Model 1: reg.fit1 (incidents ~ population)

Is Population significant at 5%? No. The p-value for population is 0.1669, which is greater than 0.05. Therefore, population is not statistically significant at the 5% level.

What is the adjusted R-squared? The adjusted R² is 0.0698 (about 7%).

This means the model explains only about 7% of the variability in incidents, which is very low. So population alone does not explain incidents well in this dataset.

Model 2: reg.fit2 (incidents ~ zone + population)

Is Population significant at 5%? No. The p-value for population is 0.1430, which is greater than 0.05. So population is not statistically significant at the 5% level.

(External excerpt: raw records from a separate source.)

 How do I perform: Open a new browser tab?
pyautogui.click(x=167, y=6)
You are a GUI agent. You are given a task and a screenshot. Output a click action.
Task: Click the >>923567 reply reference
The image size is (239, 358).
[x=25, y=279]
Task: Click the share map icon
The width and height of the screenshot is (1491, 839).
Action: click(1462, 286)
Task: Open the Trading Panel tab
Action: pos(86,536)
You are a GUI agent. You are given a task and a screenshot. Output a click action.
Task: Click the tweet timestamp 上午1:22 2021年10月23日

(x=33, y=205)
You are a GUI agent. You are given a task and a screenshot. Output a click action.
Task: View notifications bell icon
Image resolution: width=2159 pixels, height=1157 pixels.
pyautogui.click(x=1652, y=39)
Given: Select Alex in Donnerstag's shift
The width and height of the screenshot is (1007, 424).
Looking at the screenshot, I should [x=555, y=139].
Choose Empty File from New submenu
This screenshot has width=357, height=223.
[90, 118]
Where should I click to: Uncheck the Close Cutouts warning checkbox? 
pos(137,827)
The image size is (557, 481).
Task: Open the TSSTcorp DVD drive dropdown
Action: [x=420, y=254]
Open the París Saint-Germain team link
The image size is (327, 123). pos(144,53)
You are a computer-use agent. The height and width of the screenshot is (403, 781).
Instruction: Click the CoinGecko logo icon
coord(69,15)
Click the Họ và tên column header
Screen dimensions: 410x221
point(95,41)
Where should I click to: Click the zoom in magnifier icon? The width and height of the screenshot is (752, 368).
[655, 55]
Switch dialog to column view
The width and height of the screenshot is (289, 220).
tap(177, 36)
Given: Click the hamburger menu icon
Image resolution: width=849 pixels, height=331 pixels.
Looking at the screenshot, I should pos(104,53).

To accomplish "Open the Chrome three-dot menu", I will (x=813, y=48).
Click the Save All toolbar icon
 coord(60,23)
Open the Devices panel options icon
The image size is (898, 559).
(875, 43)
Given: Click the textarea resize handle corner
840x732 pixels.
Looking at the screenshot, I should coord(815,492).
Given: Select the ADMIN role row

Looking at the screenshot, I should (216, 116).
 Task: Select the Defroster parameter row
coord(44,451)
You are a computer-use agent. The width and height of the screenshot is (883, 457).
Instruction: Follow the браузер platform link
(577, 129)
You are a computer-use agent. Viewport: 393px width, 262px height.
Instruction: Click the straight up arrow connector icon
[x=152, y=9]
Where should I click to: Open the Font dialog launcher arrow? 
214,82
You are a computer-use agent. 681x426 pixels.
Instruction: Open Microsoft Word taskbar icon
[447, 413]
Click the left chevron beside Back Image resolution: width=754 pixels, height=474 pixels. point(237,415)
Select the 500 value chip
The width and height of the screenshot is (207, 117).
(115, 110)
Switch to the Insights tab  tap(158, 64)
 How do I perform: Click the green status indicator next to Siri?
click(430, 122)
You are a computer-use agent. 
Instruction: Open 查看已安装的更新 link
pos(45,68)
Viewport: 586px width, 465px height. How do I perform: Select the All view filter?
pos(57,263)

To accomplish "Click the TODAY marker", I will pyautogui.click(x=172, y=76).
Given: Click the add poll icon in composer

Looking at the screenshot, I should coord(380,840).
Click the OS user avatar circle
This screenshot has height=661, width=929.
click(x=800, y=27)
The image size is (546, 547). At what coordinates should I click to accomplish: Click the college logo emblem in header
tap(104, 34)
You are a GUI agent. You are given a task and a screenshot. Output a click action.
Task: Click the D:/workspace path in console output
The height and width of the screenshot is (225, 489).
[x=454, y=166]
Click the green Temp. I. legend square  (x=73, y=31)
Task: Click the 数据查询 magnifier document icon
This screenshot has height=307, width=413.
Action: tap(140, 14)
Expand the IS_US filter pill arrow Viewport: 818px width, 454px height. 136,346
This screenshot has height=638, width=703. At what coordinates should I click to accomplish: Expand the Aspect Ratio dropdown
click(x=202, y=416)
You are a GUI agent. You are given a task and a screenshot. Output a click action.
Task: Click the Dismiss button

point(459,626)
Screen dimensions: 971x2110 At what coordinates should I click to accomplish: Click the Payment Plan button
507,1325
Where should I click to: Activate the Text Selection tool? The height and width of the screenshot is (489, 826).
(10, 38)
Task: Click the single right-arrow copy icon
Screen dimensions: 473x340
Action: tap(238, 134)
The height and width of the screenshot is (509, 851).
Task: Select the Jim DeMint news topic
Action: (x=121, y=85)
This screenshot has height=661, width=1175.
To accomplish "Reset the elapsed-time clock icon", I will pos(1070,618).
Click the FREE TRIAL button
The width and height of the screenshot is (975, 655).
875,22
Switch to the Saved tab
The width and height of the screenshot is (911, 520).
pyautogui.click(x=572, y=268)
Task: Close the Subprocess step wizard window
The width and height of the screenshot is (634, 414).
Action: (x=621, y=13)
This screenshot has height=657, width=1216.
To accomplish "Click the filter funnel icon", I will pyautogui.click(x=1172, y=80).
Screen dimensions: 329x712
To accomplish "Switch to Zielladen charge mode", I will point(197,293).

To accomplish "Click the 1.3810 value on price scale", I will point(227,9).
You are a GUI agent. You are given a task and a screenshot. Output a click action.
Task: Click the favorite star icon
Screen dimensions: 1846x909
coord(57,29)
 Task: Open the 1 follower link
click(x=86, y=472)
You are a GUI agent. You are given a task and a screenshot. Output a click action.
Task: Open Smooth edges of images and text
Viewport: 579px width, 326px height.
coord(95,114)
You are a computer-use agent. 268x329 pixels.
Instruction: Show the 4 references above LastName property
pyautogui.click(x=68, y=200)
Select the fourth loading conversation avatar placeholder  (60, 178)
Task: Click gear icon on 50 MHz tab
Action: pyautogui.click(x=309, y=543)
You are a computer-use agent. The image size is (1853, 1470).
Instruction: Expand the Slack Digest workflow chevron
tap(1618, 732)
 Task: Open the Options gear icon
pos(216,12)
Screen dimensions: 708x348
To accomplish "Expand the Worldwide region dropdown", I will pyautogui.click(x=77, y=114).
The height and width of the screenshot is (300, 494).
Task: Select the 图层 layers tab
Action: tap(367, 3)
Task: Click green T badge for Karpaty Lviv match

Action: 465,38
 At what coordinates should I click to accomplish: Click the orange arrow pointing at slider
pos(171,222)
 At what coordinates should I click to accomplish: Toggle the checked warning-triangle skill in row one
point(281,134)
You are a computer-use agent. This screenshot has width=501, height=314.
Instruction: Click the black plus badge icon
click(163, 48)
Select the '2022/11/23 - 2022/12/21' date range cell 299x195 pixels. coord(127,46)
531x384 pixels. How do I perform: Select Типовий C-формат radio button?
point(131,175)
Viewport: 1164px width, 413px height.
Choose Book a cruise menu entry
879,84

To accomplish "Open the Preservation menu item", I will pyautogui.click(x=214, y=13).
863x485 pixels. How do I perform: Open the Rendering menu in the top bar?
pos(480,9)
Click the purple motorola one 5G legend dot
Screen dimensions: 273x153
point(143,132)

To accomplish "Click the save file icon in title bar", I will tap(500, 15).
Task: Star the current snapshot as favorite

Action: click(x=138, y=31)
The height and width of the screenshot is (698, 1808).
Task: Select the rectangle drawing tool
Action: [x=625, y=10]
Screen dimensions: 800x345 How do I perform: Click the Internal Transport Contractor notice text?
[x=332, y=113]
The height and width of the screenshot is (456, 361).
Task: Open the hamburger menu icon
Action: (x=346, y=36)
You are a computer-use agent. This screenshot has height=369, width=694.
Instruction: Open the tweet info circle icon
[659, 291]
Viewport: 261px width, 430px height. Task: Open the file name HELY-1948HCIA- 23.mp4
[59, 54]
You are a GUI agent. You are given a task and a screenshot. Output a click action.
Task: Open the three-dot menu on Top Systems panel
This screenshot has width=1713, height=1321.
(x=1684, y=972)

Is Zone significant at 5%? Yes. The p-value for zone is 0.00243, which is less than 0.05. Therefore, zone is statistically significant.

What is the adjusted R-squared? The adjusted R² is 0.5186 (about 52%).

This means the model explains about 52% of the variability in incidents after adjusting for the number of predictors, which is a substantial improvement compared to Model 1.

Model with interaction (reg.fit3)

Is Population significant at 5%? No. The p-value for population is 0.4352, which is greater than 0.05. Therefore, population is not statistically significant at the 5% level.

Is Zone significant at 5%? Yes. The p-value for zone is 0.0392, which is less than 0.05. Therefore, zone is statistically significant.

Is the interaction term significant at 5%? No. The p-value for the interaction term is 0.9755, which is much greater than 0.05. So, the interaction is not significant.

What is the adjusted R-squared of this model? The adjusted R² is 0.4786 (about 47.86%). This means the model explains about 48% of the variability in incidents after adjusting for the number of predictors.

Model with only the interaction term (reg.fit4)

Is the interaction term significant at 5%? Yes. The p-value is 0.01093, which is less than 0.05. So, the interaction term is significant in this model.

What is the adjusted R-squared? The adjusted R² is 0.3361 (about 33.61%). This model explains about 34% of the variability in incidents.

Among all four linear regression models (fit1–fit4), reg.fit2 (incidents ~ zone + population) is the best choice for prediction for the following reasons:

fit2 has the highest adjusted R² (52%), meaning it explains the largest proportion of variability in incidents after accounting for the number of predictors. This makes it the strongest model in terms of explanatory power.

Zone is highly significant (p = 0.00243 < 0.05).

Population is not statistically significant at 5%, but it still contributes to improving the overall model fit.